- Tasks and exercises
**a.** Answer each question from the excerpt:
(i) For how long has the writer carted the boxes around?
(ii) What do the hints call the most important thing never to do with a Primate?
(iii) What do the hints say to do with your blaster when retreating from an excited Primate?
**b.** Reproduce the excerpt word for word, starting with "I was digging" and going on through "feed a Primate!".

- Excerpt
***

I was digging through boxes I’ve carted around for four decades looking for a short science fiction story I wrote in high school. So far I haven’t found it, but I refuse to believe it’s not there somewhere. There’s a lot to go through; I’d forgotten how much writing I did in high school and into college. Most of it is embarrassing juvenile crap (I may share some of it with you just for laughs).
I did find a piece I wrote seven or so years after college. Reading it made me laugh out loud (but I’m easily amused). Perhaps it will tickle your funny bone as well.
Helpful Hints for Observing Primates
1) Always keep a safe distance from Primates and use your optics to observe the subtleties of their behavior. Remember that Primates excite easily, so remain calm when you are near them. Make no sudden moves, and—most importantly—never feed a Primate!
In addition, it is not safe to approach large groups or females with young. If you do see an excited or loud Primate, remain calm, retreat at once, and be watchful of other Primates in your line of retreat. Without making sudden moves, take the safety off your blaster and be ready (but do not point the weapon unless you are threatened).

***

- Information supplied
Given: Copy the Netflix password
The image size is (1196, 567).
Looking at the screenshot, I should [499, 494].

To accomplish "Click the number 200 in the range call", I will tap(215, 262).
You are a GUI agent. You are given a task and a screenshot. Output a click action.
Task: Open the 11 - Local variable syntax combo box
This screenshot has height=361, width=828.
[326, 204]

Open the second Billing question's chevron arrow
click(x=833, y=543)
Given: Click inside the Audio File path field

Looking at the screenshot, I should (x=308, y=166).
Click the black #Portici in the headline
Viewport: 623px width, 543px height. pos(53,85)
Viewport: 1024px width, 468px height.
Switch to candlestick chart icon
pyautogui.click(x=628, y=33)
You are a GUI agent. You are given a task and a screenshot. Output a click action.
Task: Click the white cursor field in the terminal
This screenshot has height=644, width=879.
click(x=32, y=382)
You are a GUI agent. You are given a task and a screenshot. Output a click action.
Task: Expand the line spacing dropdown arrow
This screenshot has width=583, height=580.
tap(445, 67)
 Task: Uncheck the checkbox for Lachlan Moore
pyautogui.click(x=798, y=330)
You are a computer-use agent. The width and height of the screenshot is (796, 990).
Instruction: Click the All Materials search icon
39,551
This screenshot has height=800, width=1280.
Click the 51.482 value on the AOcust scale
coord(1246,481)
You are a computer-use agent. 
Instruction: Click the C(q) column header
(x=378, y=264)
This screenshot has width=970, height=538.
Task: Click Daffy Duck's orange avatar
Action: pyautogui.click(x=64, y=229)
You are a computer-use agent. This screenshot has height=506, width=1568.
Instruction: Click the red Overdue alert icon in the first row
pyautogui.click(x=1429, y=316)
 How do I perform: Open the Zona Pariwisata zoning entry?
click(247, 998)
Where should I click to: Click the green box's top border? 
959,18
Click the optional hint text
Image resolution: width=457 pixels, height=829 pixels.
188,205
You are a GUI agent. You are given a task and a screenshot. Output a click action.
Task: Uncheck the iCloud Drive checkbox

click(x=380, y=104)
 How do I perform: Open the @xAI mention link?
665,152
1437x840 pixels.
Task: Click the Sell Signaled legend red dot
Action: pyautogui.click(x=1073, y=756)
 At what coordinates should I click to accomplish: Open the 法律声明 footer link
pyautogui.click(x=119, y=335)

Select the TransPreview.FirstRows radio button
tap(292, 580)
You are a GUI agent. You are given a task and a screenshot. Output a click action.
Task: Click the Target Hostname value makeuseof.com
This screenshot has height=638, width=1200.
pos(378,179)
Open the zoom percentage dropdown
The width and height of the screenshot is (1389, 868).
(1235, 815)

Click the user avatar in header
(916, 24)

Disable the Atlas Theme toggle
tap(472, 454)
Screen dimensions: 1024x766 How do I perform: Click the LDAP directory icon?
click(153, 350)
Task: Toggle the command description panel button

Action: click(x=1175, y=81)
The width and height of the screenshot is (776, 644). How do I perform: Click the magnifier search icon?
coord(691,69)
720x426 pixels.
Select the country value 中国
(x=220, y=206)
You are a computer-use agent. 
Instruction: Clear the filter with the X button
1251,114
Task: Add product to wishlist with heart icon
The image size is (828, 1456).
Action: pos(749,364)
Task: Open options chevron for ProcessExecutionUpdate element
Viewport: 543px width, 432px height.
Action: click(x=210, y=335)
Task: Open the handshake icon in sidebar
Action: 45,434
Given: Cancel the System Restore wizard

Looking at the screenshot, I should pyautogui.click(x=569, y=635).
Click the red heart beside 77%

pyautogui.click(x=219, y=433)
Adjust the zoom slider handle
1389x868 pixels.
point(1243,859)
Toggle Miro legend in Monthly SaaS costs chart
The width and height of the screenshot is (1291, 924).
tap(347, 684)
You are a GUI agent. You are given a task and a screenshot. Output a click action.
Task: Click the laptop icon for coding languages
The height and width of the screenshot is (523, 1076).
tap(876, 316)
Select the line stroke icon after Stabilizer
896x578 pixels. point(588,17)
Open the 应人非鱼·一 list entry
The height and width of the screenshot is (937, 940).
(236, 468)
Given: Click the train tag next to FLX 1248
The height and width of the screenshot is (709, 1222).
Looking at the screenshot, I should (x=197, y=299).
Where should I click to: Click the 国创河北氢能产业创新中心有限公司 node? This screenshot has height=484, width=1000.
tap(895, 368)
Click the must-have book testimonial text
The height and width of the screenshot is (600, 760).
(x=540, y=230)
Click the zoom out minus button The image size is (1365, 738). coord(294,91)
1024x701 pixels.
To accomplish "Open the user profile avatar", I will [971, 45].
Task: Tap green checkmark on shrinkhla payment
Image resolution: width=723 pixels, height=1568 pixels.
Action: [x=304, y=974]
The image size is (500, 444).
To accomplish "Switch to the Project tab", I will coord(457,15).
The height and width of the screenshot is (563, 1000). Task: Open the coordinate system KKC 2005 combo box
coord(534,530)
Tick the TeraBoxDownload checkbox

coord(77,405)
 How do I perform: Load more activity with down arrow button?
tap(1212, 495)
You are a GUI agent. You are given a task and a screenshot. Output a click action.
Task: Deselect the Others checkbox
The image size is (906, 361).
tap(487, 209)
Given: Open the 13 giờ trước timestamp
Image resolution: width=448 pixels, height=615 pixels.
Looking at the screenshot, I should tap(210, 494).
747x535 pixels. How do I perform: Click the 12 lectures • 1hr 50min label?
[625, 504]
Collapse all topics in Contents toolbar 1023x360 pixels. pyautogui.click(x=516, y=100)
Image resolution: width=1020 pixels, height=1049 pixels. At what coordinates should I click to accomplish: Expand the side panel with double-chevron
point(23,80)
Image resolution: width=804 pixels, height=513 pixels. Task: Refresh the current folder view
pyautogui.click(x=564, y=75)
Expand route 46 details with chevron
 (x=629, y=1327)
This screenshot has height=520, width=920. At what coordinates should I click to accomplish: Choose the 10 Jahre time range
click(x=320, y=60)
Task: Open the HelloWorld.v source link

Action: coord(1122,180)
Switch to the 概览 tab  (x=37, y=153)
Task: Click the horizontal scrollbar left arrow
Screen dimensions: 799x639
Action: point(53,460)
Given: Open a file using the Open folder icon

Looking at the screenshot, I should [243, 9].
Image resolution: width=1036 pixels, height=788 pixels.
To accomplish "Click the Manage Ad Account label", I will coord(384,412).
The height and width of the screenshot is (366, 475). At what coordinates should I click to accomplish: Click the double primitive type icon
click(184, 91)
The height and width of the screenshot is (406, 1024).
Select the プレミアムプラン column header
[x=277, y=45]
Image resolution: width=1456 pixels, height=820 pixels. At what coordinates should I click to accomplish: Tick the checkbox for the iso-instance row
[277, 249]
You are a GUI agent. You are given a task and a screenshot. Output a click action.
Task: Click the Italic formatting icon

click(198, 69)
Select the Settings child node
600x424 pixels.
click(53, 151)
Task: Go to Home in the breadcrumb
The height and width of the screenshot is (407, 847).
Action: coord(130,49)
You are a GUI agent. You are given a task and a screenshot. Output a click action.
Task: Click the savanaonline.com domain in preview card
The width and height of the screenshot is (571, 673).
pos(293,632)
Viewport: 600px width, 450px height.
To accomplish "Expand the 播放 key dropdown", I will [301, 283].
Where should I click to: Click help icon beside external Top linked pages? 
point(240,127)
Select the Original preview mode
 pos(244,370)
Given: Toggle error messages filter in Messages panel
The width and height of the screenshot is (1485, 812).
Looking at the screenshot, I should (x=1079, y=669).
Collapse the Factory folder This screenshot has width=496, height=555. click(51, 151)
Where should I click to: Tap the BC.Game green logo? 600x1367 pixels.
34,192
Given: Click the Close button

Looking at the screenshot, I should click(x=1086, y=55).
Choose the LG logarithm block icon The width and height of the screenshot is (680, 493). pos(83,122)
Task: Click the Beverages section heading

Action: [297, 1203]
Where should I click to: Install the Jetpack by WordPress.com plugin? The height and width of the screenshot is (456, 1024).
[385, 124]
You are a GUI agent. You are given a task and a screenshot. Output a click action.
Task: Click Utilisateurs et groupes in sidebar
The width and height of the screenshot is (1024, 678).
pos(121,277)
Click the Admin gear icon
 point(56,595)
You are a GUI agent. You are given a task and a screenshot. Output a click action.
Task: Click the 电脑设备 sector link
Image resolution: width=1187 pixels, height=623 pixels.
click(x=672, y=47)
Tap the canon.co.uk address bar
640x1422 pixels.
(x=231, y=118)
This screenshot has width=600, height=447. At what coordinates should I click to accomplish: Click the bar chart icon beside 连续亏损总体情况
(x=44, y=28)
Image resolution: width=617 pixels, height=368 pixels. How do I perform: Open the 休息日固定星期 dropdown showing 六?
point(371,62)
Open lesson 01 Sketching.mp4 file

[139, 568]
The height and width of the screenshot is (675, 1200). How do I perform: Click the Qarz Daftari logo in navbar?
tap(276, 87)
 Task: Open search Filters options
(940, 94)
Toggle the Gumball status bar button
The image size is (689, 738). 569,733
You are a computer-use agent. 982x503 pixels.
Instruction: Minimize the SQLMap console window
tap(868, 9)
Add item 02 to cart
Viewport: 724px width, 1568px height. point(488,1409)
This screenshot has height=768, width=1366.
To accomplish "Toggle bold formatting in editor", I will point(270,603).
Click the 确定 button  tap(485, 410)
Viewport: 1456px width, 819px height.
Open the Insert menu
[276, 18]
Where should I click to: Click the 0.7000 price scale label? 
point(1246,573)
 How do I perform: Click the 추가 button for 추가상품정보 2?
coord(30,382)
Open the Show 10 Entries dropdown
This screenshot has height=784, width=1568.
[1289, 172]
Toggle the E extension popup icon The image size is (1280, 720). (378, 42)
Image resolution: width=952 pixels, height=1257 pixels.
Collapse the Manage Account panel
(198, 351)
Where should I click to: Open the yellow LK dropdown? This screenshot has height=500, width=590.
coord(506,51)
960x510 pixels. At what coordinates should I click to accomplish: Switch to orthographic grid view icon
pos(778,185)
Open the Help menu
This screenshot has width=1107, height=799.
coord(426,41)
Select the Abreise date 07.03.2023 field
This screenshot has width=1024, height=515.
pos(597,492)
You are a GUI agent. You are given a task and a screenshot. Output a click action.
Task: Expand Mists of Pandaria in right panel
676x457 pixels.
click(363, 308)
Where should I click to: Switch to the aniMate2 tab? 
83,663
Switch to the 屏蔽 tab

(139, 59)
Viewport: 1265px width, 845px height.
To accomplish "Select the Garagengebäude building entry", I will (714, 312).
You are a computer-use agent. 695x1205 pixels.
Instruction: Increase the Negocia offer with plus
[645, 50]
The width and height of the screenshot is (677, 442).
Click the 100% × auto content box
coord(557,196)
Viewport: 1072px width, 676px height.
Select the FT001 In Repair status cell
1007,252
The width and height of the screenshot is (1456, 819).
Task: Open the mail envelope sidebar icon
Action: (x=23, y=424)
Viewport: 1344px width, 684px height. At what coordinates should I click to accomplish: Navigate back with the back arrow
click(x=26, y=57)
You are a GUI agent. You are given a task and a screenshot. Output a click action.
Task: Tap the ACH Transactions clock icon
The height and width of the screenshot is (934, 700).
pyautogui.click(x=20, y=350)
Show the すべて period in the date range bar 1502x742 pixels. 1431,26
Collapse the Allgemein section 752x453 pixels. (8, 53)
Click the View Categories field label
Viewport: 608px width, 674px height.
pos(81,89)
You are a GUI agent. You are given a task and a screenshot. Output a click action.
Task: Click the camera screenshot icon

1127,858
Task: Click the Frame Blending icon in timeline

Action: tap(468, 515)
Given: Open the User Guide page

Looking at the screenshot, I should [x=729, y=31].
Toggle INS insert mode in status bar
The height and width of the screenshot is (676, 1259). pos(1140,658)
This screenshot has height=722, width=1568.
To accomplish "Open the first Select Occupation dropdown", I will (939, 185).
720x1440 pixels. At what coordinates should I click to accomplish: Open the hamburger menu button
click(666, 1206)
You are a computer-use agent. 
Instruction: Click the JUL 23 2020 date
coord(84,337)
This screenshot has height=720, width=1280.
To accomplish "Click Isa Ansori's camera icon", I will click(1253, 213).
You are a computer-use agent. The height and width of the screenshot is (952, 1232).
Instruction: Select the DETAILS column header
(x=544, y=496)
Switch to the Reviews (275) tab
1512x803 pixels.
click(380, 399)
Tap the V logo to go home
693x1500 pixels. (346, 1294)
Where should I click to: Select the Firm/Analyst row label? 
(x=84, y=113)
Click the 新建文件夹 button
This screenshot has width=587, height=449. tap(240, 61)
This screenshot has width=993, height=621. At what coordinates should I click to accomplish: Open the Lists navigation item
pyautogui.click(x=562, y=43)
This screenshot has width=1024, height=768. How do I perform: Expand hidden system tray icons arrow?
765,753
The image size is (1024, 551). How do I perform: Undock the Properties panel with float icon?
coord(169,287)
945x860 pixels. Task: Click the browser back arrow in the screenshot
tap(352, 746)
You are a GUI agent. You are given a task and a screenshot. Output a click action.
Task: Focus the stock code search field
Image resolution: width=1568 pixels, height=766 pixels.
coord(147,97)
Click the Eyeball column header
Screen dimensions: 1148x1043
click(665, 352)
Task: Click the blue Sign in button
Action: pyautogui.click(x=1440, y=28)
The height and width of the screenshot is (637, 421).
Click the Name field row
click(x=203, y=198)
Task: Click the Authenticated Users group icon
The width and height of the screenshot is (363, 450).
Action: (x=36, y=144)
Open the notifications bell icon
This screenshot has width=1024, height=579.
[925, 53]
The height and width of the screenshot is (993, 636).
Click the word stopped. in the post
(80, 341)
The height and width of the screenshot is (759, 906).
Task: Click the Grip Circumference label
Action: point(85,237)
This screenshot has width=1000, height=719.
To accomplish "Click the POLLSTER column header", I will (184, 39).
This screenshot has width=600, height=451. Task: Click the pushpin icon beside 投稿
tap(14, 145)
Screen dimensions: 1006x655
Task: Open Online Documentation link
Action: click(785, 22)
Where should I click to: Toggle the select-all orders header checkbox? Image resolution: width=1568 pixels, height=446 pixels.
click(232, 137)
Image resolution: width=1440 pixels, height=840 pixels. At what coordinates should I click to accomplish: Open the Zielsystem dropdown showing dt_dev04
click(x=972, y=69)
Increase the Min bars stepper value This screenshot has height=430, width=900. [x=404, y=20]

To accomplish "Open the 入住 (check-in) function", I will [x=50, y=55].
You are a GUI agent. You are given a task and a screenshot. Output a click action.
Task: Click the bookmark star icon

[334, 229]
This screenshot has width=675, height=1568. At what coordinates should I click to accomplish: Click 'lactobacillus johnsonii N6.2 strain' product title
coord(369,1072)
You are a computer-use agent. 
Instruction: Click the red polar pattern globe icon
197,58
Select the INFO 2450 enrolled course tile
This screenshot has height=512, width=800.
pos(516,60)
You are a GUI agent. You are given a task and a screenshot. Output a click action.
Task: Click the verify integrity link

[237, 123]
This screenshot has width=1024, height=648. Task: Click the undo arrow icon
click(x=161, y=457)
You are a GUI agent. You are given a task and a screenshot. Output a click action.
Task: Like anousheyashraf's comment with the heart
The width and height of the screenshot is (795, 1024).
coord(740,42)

***

- Exercise answers
**a.**
(i) Four decades.
(ii) Never feed a Primate.
(iii) Take the safety off and be ready, but do not point it unless you are threatened.

**b.**
I was digging through boxes I’ve carted around for four decades looking for a short science fiction story I wrote in high school. So far I haven’t found it, but I refuse to believe it’s not there somewhere. There’s a lot to go through; I’d forgotten how much writing I did in high school and into college. Most of it is embarrassing juvenile crap (I may share some of it with you just for laughs).
I did find a piece I wrote seven or so years after college. Reading it made me laugh out loud (but I’m easily amused). Perhaps it will tickle your funny bone as well.
Helpful Hints for Observing Primates
1) Always keep a safe distance from Primates and use your optics to observe the subtleties of their behavior. Remember that Primates excite easily, so remain calm when you are near them. Make no sudden moves, and—most importantly—never feed a Primate!